_AIM A_.
In the immigration passage, how long would Grassley's amendment have required the border to be secured before any legalization began?
_AIM B_.
Decide whether each statement agrees with the immigration passage, answering yes or no and quoting the deciding words. (i) The Nation article was written by George Zornick. (ii) Cornyn's amendment requires operational control of the Southern border for a six-month period before certification. (iii) In an ABC News interview, Boehner hinted that he might let an immigration bill pass the House with a majority of Democratic votes.

_READING PASSAGE_.
★ ★ ★ ★ ★ ★ ★

The Hell With Border Security

Grassley was pushing for an up-or-down vote by the Senate on his amendment, which would have required the border to be secured for six full months before any legalization of illegal immigrants in America began.

I.e., the Twelfth of Never. Of course Reid blocked it, you idiot, just as he should have.
 
http://www.breitbart.com/Big-Govern...ent?utm_source=twitterfeed&utm_medium=twitter
Grassley was pushing for an up-or-down vote by the Senate on his amendment, which would have required the border to be secured for six full months before any legalization of illegal immigrants in America began.

http://www.breitbart.com/Big-Government/2013/06/12/Cornyn-Releases-Text-of-Border-Security-Amendment
(i) the Secretary has achieved and maintained full situational awareness of the Southern border for the 12-month period immediately preceding such certification;

(ii) the Secretary has achieved and maintained operational control of the Southern border for the 12-month period immediately preceding such certification;

(iii) the Secretary has implemented the mandatory employment verification system required by section 274A of the Immigration and Nationality Act (8 U.S.C. 1324a), as amended by section 3101 of this Act, for use by all employers to prevent unauthorized workers from obtaining employment in the United States; and

(iv) the Secretary has implemented a biometric entry and exit data system at all airports and seaports at which U.S. Customs and Border Protection personnel were deployed on the date of the enactment of this Act, and in accordance with the requirements set forth in section 7208 of the Intelligence Reform and Terrorism Prevention Act of 2004 (8 U.S.C. 1365b)
breitbart.com needs to get their story straight.

I also don't find anything defining what "operational control" is exactly so I'm curious how Cornyn expected something to meet a particular certification without defining the parameters.
Also, would the people backing the amendment provide funding to "secure" the border, or would it be an unfunded mandate?
 
From The Nation:

House GOP Revolt Against Immigration Reform Begins

George Zornick on June 13, 2013 - 3:38 PM ET


The headline-grabbing debate over immigration reform is happening in the Senate this week, as the entire body debates a series of amendments to the comprehensive legislation passed by the Senate Judiciary Committee last month. There is a very real chance that reform could die there—if, for example, Senator John Cornyn’s border security amendment passes, the bill might become unsupportable for many Democrats.

But lurking in the background is an even more difficult fight in the House, where the Republican caucus is much more hostile to reform. House members are beholden to smaller, more conservative districts, and there are no leaders calling for reform analogous to Republicans Marco Rubio and John McCain in the Senate.

This week began with some promising signs from the office of House Speaker John Boehner. For months, he said virtually nothing about his strategy for passing immigration reform—not even whether one existed—but Politico reported Monday that “privately, the Ohio Republican is beginning to sketch out a road map to try to pass some version of an overhaul in his chamber.” The next morning, during an ABC News interview, Boehner hinted that he might allow an immigration bill to pass the House with a majority of Democratic votes, thereby abandoning the so-called “Hastert rule.”

★ ★ ★ ★ ★ ★ ★

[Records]

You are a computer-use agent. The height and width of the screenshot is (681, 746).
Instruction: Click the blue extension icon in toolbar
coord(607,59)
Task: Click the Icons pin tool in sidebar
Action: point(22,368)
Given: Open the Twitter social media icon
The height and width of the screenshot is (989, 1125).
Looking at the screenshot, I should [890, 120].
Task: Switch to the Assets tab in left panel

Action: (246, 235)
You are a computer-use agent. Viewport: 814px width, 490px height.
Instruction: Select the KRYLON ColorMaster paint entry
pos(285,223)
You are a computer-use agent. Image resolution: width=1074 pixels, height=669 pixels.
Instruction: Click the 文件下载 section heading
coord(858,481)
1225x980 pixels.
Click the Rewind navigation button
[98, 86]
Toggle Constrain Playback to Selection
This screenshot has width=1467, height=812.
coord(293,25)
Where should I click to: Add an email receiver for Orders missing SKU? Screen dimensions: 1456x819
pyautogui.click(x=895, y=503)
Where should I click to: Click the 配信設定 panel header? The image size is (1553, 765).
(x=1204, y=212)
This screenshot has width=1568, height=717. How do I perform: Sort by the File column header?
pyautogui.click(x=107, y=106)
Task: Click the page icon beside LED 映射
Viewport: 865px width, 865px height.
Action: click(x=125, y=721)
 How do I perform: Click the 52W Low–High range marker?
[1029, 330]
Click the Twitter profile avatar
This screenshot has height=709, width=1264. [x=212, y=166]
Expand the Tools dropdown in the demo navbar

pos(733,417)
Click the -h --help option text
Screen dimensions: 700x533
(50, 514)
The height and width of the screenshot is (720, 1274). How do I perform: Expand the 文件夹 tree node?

★ ★ ★ ★ ★ ★ ★

_SOLUTION A_.
Six full months.

_SOLUTION B_.
(i) Yes: "George Zornick on June 13, 2013 - 3:38 PM ET"
(ii) No: "the Secretary has achieved and maintained operational control of the Southern border for the 12-month period immediately preceding such certification"
(iii) Yes: "during an ABC News interview, Boehner hinted that he might allow an immigration bill to pass the House with a majority of Democratic votes"